With a closed fuel cycle, waste management from its production to its final destination looks like a chain whose links are treatment recycling, conditioning, storage, and disposal of the final waste. With the open cycle option, the first link is absent.
This chapter provides the concepts and data that form the scientific basis of nuclear waste management.
Section 1 deals with the origin, nature, volume, and flux of nuclear waste, and describes the management options.
Section 2 deals with waste conditioning, with special emphasis on two important conditioning matrices: cement-like materials and glass. The elaboration and long-term behavior of these matrices are treated successively. In many countries, spent fuel is considered as waste, and must be conditioned as such. A special section is devoted to this issue.

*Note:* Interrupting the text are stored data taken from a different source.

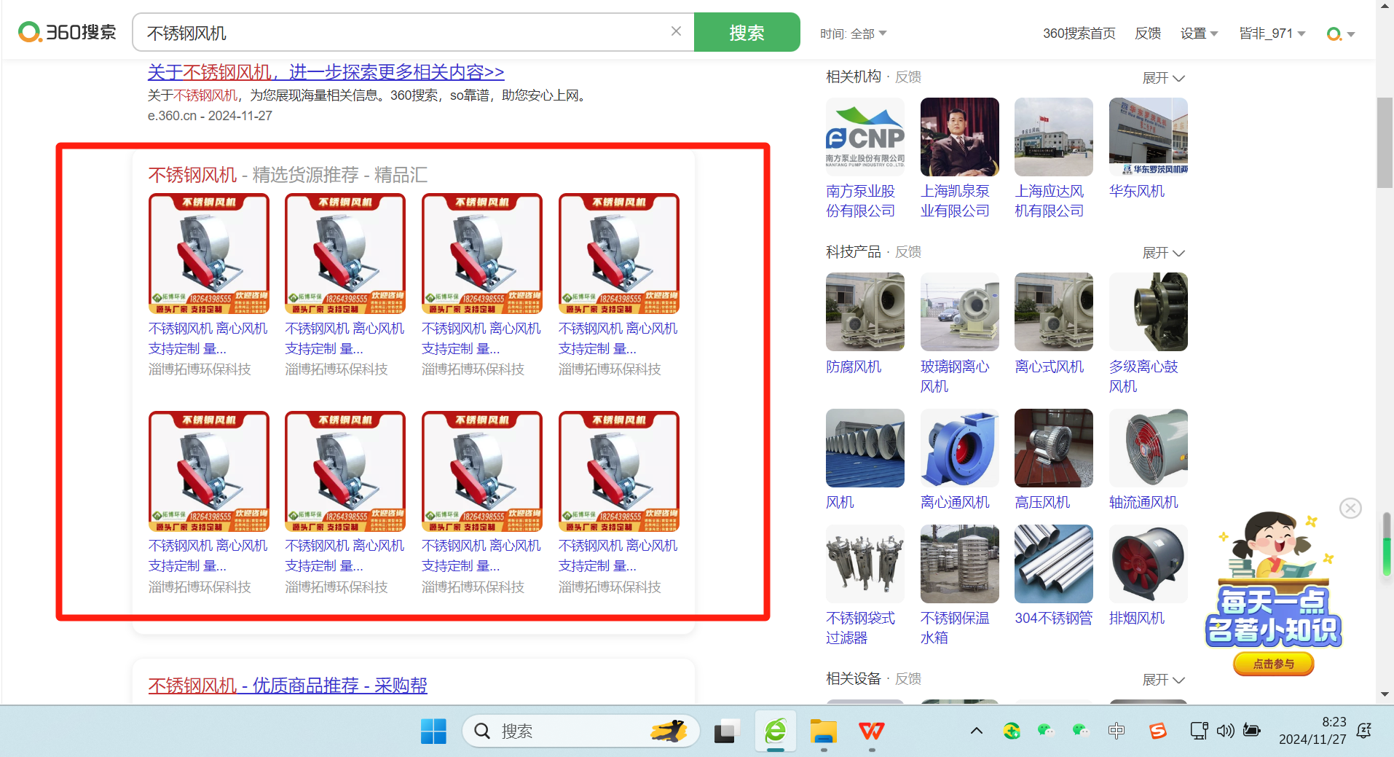Expand the 相关机构 section

[1163, 78]
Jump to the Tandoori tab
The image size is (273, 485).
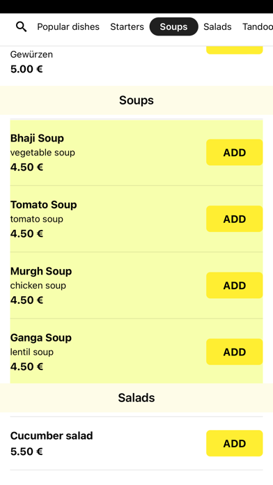[258, 27]
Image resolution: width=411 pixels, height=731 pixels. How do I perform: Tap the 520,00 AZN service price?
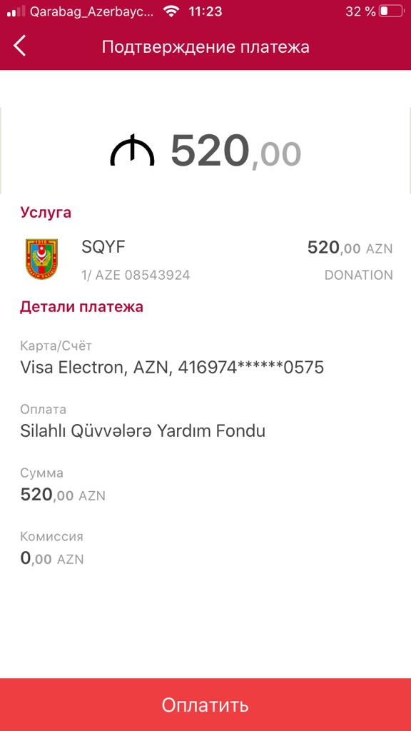[350, 248]
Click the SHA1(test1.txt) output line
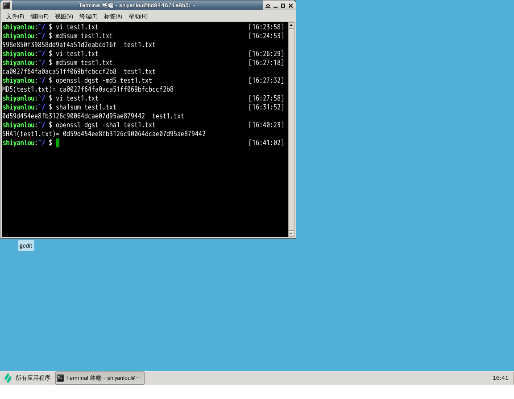Screen dimensions: 514x399 [x=104, y=134]
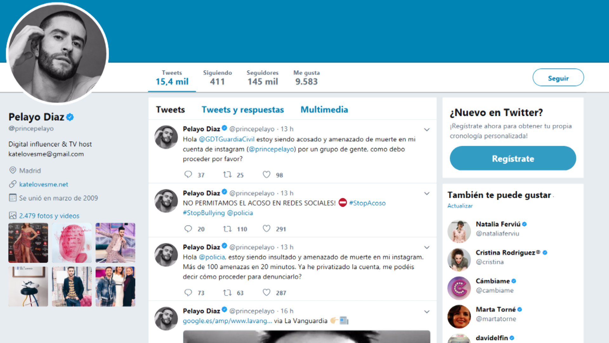609x343 pixels.
Task: Click the Regístrate sign-up button
Action: point(513,158)
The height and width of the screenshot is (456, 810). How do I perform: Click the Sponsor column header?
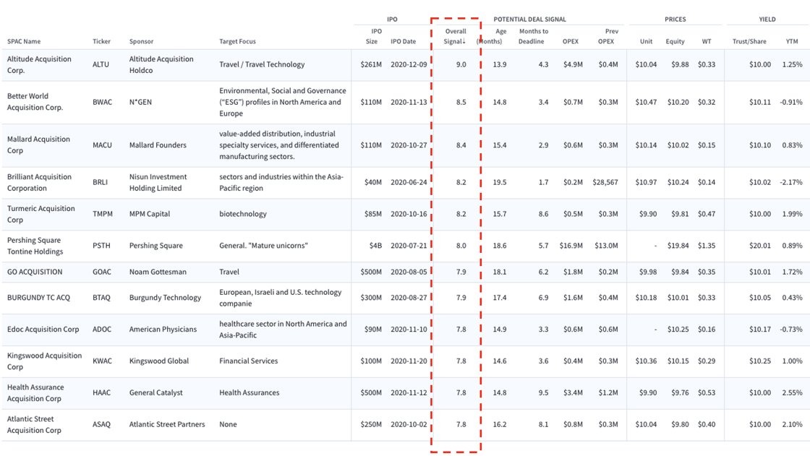pyautogui.click(x=141, y=41)
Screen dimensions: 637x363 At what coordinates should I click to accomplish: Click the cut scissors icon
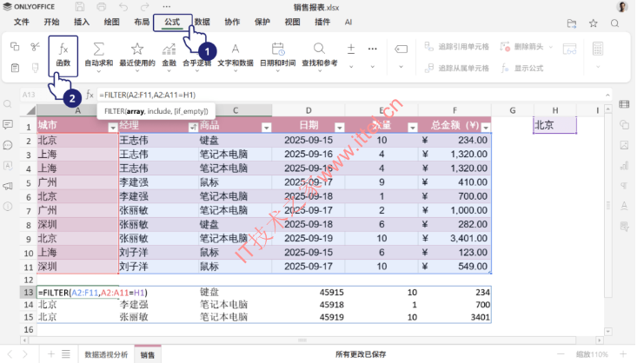click(35, 47)
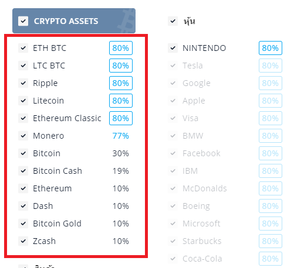Click the Dash asset row label
This screenshot has height=268, width=294.
tap(43, 206)
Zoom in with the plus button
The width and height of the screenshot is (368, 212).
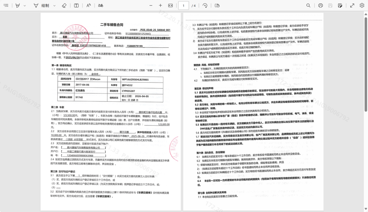(161, 6)
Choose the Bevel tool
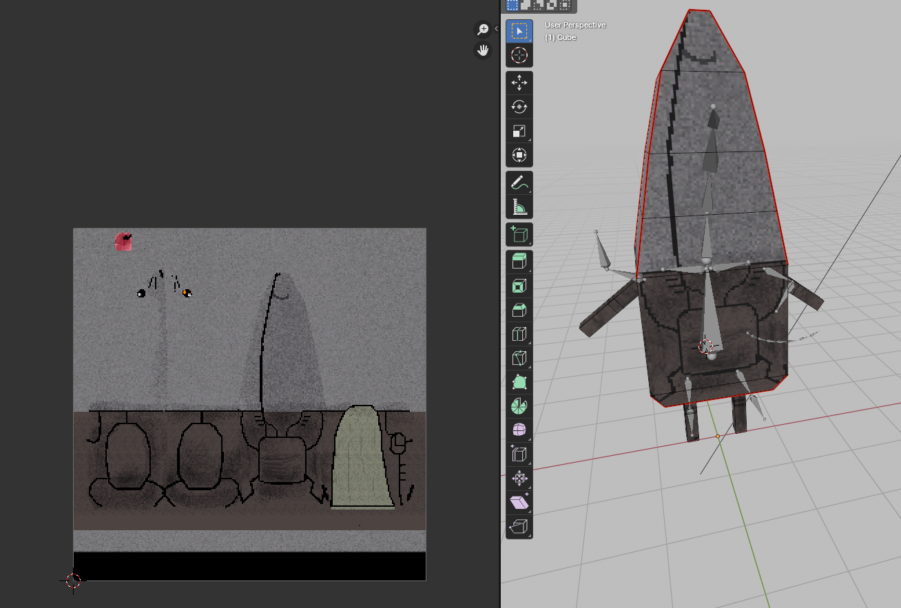 pyautogui.click(x=519, y=310)
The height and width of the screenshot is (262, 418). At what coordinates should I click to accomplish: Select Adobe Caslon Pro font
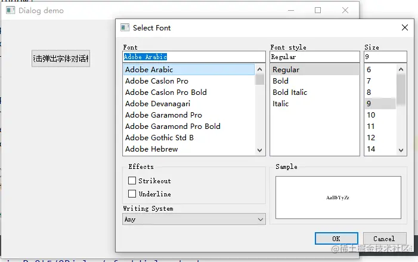coord(157,81)
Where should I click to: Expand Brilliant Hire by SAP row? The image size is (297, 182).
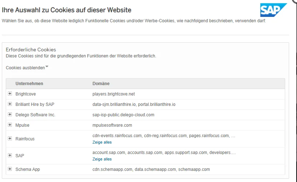pos(10,104)
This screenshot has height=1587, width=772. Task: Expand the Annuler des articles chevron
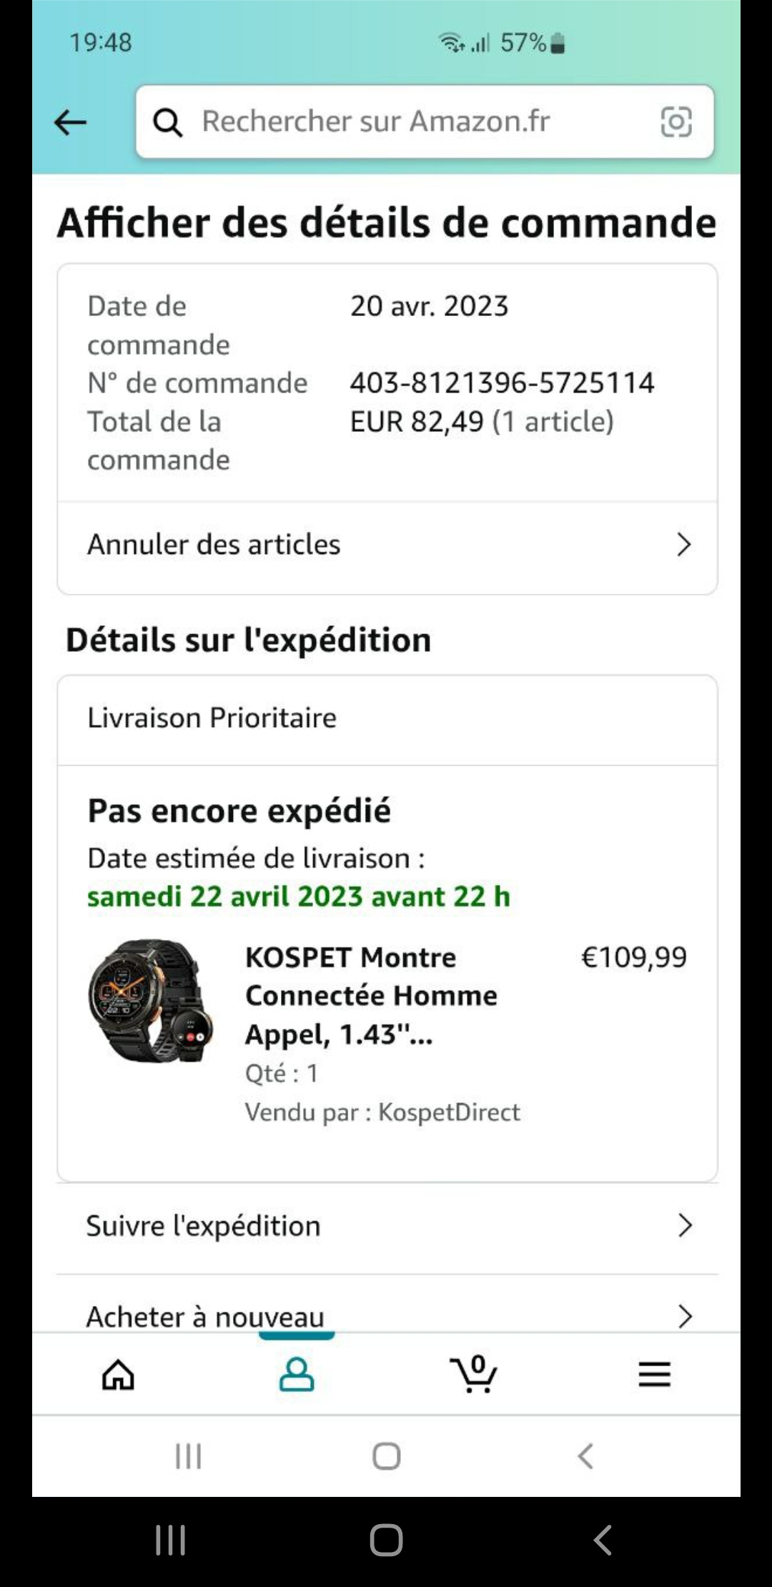coord(684,545)
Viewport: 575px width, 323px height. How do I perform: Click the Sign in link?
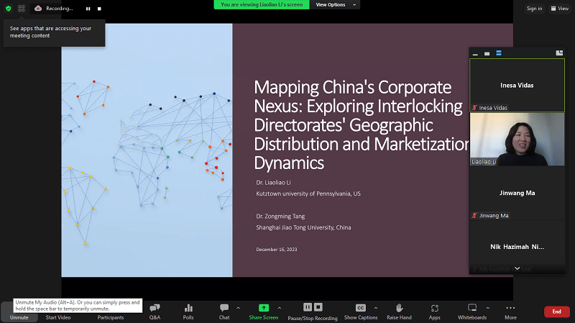(533, 9)
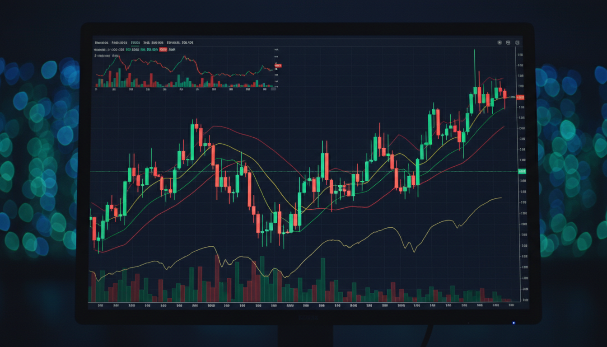Click the first green value in info row
Screen dimensions: 607x347
(133, 50)
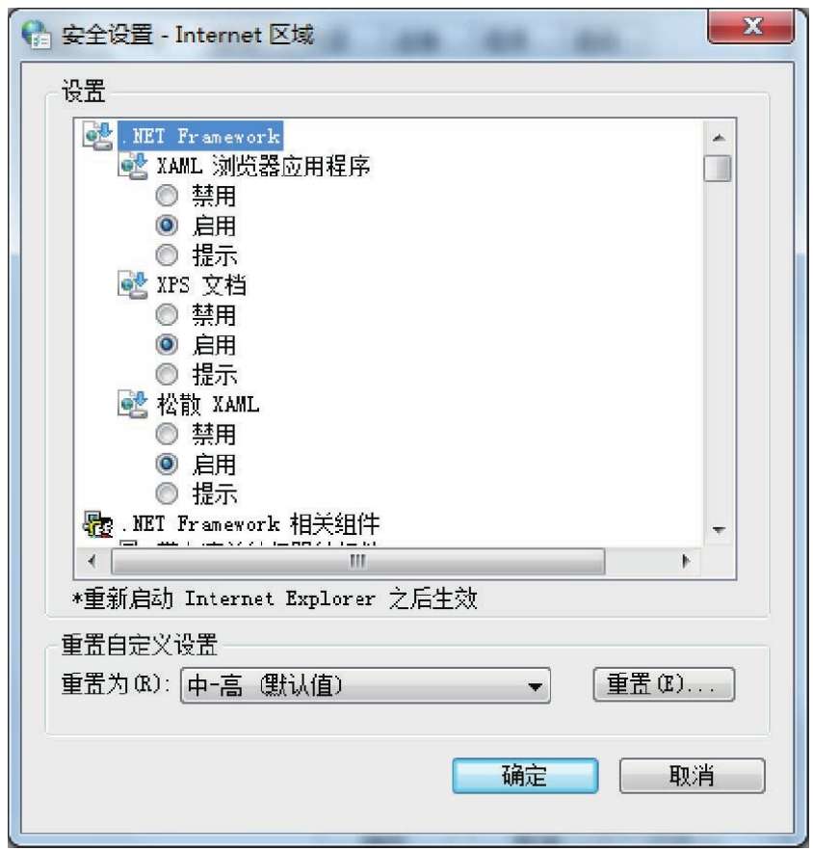Click the settings list scroll up arrow
Image resolution: width=813 pixels, height=851 pixels.
click(719, 138)
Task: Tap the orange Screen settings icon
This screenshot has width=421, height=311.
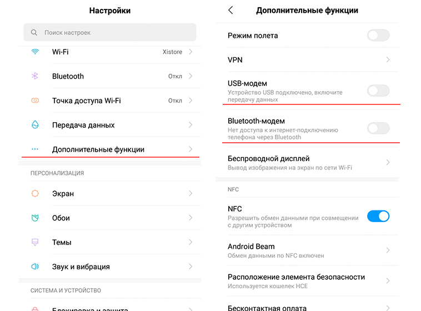Action: pyautogui.click(x=35, y=193)
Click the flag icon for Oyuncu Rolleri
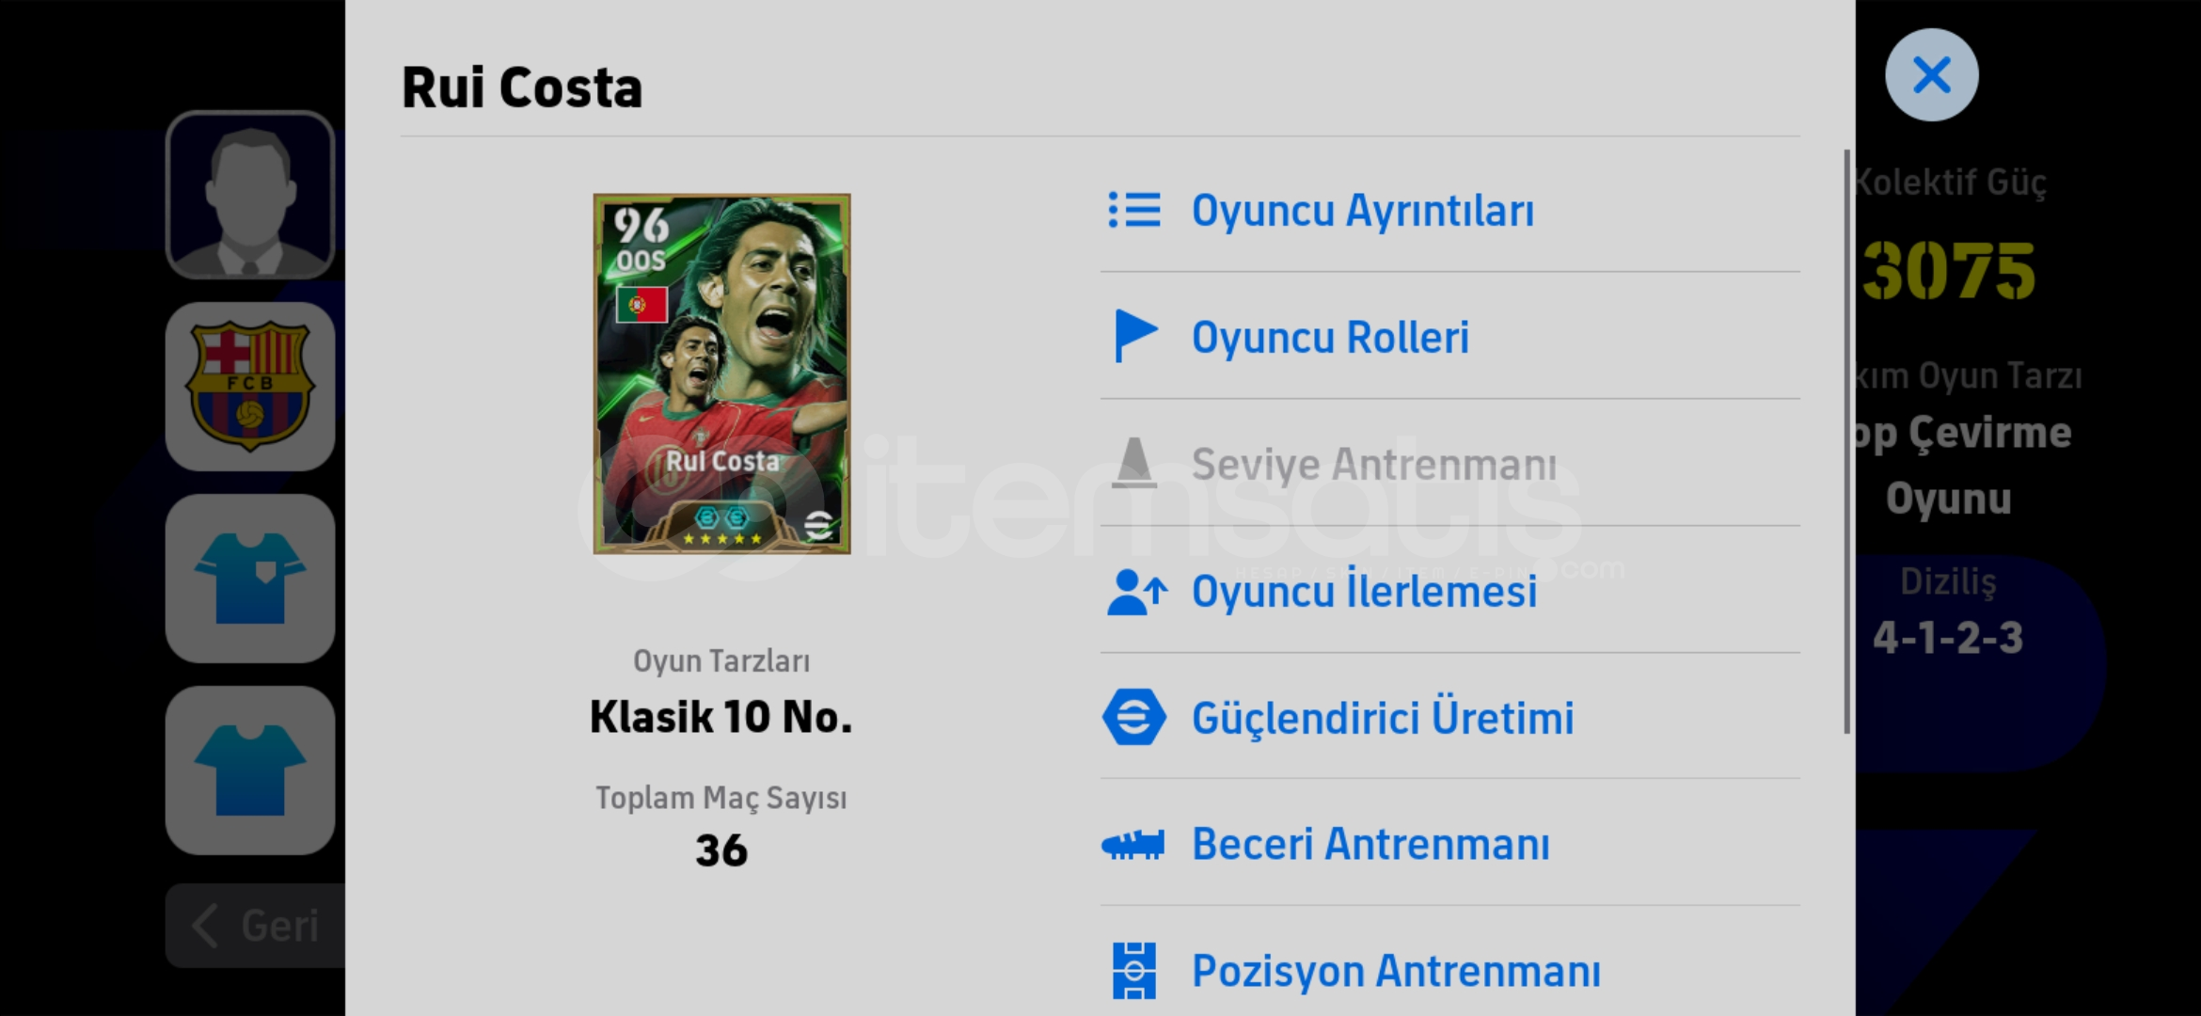2201x1016 pixels. coord(1135,336)
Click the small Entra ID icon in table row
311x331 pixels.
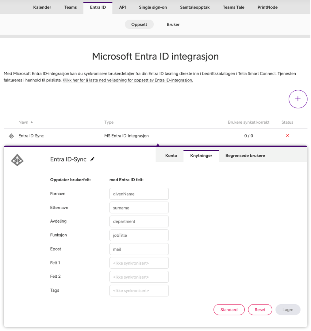(x=11, y=136)
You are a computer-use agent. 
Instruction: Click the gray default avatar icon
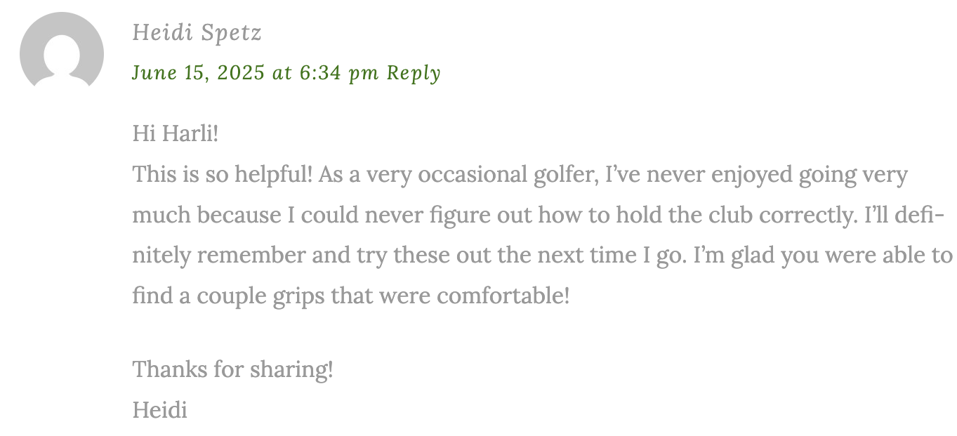tap(62, 51)
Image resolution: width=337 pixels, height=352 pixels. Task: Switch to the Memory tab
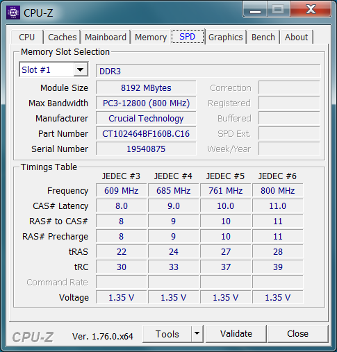151,37
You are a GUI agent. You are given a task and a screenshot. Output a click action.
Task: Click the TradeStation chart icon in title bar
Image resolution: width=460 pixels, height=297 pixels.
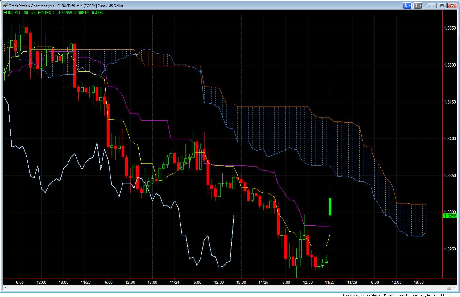(x=6, y=6)
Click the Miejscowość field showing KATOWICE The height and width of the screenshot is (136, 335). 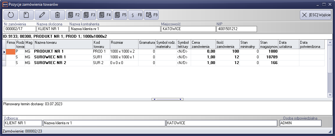click(188, 29)
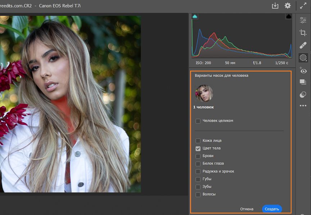
Task: Open Camera Raw preferences gear icon
Action: point(288,5)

Section 3 deals with waste storage and disposal. Interim storage of long-lived waste is already an industrial reality, and the design and properties of the corresponding installations are described. The final disposal of ultimate waste in deep geological repositories is more prospective, but the main concepts are described, with emphasis on the mechanisms, models, and orders of magnitude of the main physical and chemical phenomena that come into play in the long-term evolution of these installations. Finally, a short description of the methodology used to evaluate the safety of these installations is given. A simplified example of application of this methodology is given to evaluate the order of magnitude of the radiological impact of geological disposal of long-lived waste.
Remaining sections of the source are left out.